Set task
From the post on immigration enforcement and biased policing below, return the passage that opens with the words containing "Responses to discriminatory" and closes with "immigration laws nationwide.", copied word for word.

Text to read
┌──

Creating Technology for Social Change

Responses to discriminatory immigration and biased policing

The recent Supreme Court ruling on SB1070 and ongoing campaigns to raise awareness around biased policing codified at national, state, and local levels have led to some similar communication tech projects. I’ve been talking to people involved in various campaigns about their work and the tech projects they’ve developed. In this post, I’m summarizing some of these conversations.

SCOTUS upholds SB1070’s “Papers please” provision
In late June, the Supreme Court announced its decision on 4 provisions of Arizona’s state bill 1070 establishing new state policies around immigration enforcement. SCOTUS was deciding on whether these provisions overstepped the rights of a state as the federal government is meant to be the institution with the right to create and enforce immigration laws nationwide.

This is an excellent graphic by Colorlines, summarizing what was at stake and the context of this case reaching the Supreme Court.
http://colorlines.com/arizonas-sb-1070/

Of the 4 provisions, SCOTUS maintained 1:
2B – requires Arizona law enforcement officers to question someone if they believe they are undocumented.

and struck these 3:
3 – makes it a state crime when an immigrant fails to carry their “papers”
5c – makes it a state crime for undocumented immigrants to work
6 – allows police officers to make a warrantless arrest if they believe a person has committed a deportable crime.

└──

Given material
┌──

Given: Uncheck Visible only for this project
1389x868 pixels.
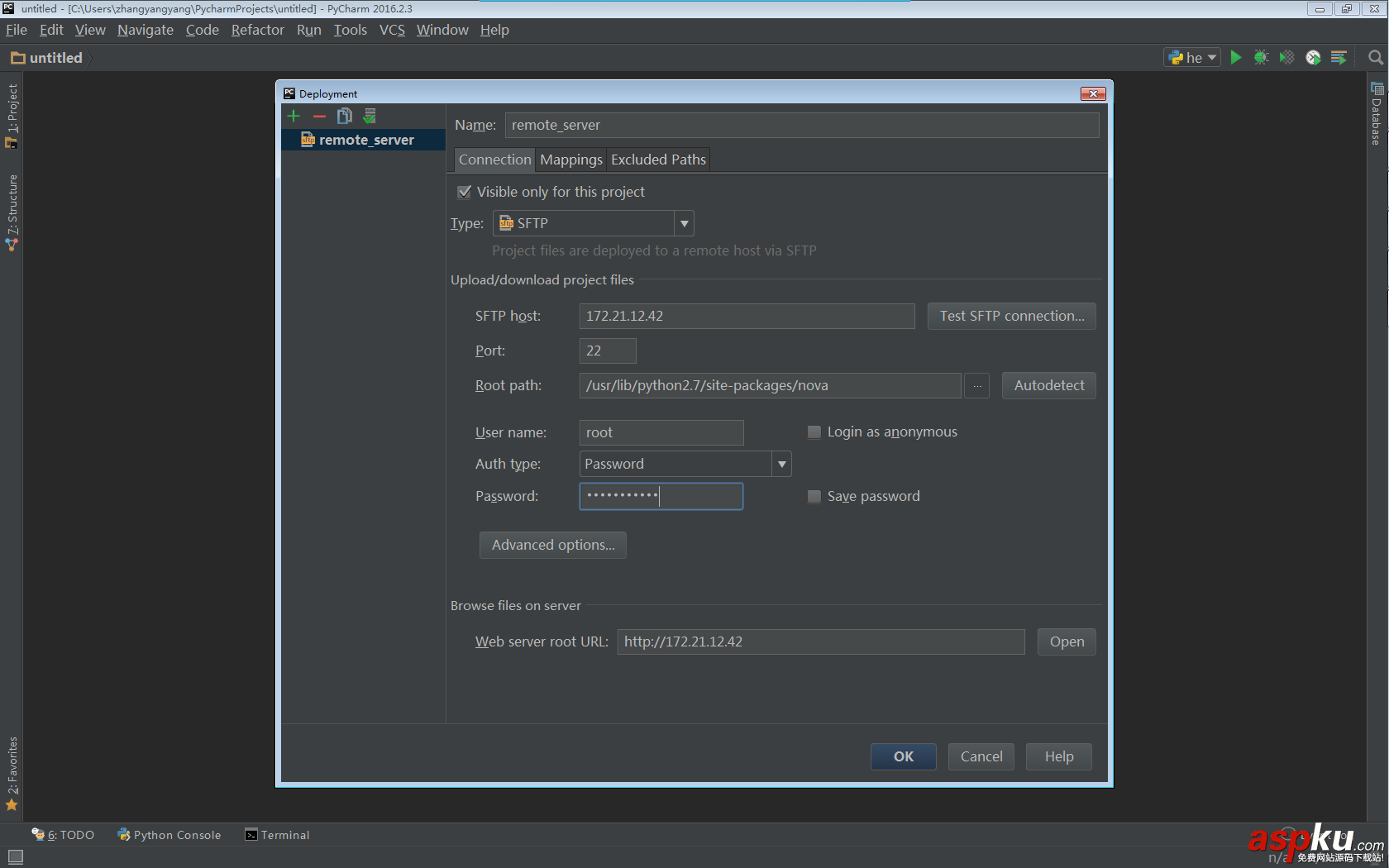Looking at the screenshot, I should click(x=465, y=191).
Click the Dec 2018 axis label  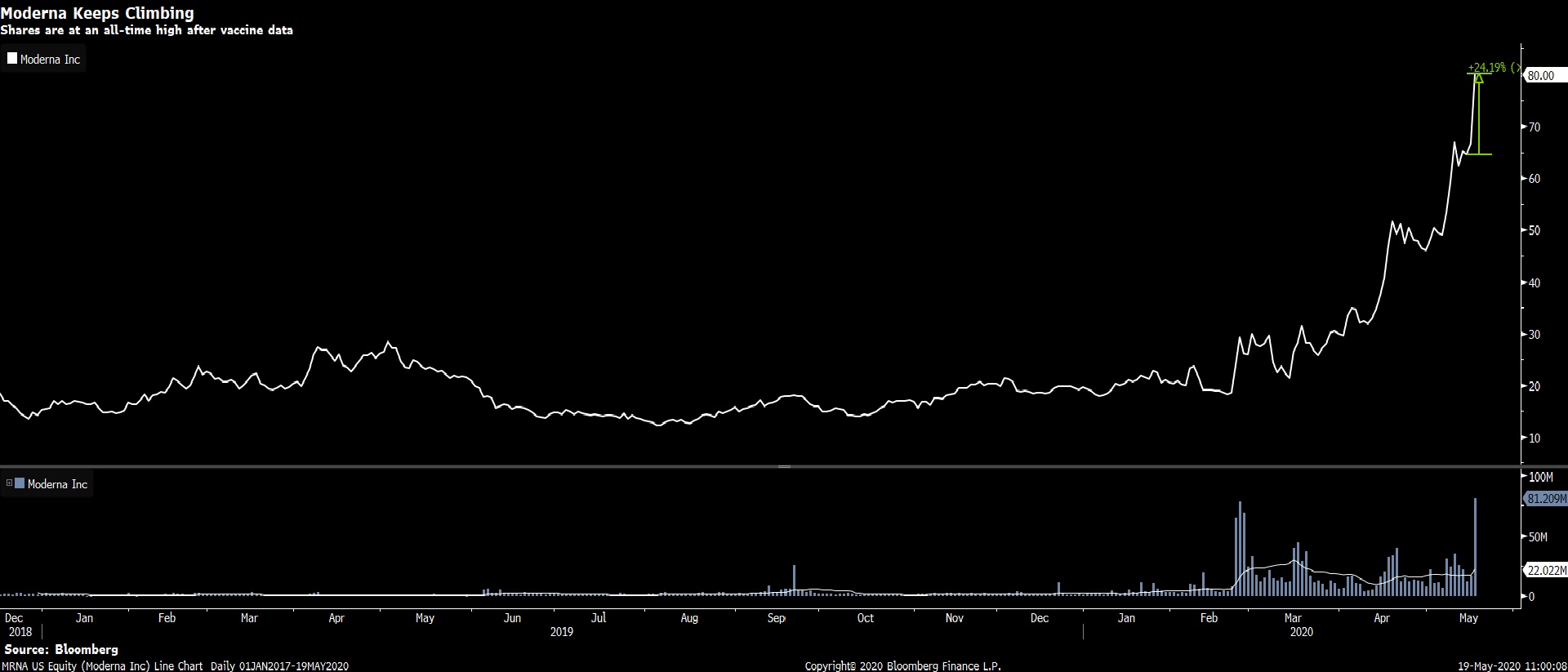pos(19,625)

└──

Result of this task
Responses to discriminatory immigration and biased policing

The recent Supreme Court ruling on SB1070 and ongoing campaigns to raise awareness around biased policing codified at national, state, and local levels have led to some similar communication tech projects. I’ve been talking to people involved in various campaigns about their work and the tech projects they’ve developed. In this post, I’m summarizing some of these conversations.

SCOTUS upholds SB1070’s “Papers please” provision
In late June, the Supreme Court announced its decision on 4 provisions of Arizona’s state bill 1070 establishing new state policies around immigration enforcement. SCOTUS was deciding on whether these provisions overstepped the rights of a state as the federal government is meant to be the institution with the right to create and enforce immigration laws nationwide.